I know the Dow Jones Industrial Average staged an impressive 275 point rally on the day, but I just don’t see any justification for the move. I didn’t really see any news to justify the move higher other than the German court decision stating that Germany can proceed with its part in the Greek bailout, but the court’s decision basically stated that every phase of the bailout would require authorization by the German parliament. Considering that the German Chancellor’s party has lost every local election since agreeing to the bailout terms the idea of seeking authorization from the German parliament for every stage of the bailout seems to be problematic to me. Basically I think at best it’s just kicking the can down the road, and the market basically cheered the avoidance of failure. The only other thing I can think of to justify yesterday’s move is positioning by traders as they return from the holiday weekend. If that is the case, then I expect the market to turn back south within a few days.

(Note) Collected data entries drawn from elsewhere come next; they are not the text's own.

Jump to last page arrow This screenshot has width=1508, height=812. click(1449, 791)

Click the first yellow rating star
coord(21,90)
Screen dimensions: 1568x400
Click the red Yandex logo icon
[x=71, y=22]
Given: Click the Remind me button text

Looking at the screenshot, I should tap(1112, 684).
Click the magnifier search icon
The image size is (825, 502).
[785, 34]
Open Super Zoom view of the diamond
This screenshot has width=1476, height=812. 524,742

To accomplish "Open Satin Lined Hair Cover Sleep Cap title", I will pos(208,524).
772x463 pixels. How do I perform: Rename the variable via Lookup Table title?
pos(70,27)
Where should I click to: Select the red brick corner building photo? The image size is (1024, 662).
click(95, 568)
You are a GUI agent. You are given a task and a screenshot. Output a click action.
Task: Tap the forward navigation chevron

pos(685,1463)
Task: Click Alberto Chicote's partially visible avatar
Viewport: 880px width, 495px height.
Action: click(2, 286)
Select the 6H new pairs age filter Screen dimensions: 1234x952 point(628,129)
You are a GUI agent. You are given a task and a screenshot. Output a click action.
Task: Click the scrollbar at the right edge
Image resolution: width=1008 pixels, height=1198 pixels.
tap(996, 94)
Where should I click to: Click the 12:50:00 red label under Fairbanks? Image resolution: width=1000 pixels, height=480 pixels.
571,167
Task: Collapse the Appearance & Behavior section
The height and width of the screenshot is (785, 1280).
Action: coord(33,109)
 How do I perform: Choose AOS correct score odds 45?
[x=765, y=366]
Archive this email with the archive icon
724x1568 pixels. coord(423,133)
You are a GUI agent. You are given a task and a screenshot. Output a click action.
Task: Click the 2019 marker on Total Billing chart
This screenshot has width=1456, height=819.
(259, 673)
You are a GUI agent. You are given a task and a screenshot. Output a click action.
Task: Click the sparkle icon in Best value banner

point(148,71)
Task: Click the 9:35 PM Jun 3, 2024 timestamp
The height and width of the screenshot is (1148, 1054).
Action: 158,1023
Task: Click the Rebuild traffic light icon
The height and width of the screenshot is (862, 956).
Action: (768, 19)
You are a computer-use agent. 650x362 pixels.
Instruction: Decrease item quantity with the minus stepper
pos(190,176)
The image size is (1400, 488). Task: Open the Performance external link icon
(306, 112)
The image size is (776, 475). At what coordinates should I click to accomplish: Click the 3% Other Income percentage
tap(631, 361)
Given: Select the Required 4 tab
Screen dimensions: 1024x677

A Few Thoughts Before Today’s Open:
Having just completed my review of the charts of the various indices from yesterday’s trading activity I found nothing positive to those charts. Despite yesterday’s strong move higher, the vast majority of those indices only managed to rally to their 9-day moving average; a couple did a little better making it to their 40-day moving averages. But at the end of the day with the current chart patterns, I consider the 9 and 40 day moving averages to be points of resistance, not points of support. There are really only 2 sectors that do not look horrible at this point in time. The 1st being commodities which I see as being due to inflation concerns over another round of quantitative easing; and the second being healthcare which is probably recovering slightly due to recent court rulings concerning Obamacare.
However, the jobless claims numbers released today are well back above 400,000 new claims; not good. In fact, very bad. Everything I am looking at is pointing to a slowing economy. The people I talk to during the day are expecting worse!
In the short term I am expecting the Dow to test the lower end of its recent trading range; definitely a retest of 11,100 and most likely 10,719.94 on a closing basis. Intermediate term, I am expecting the Dow to trade in the 10,500 to 9,500 range.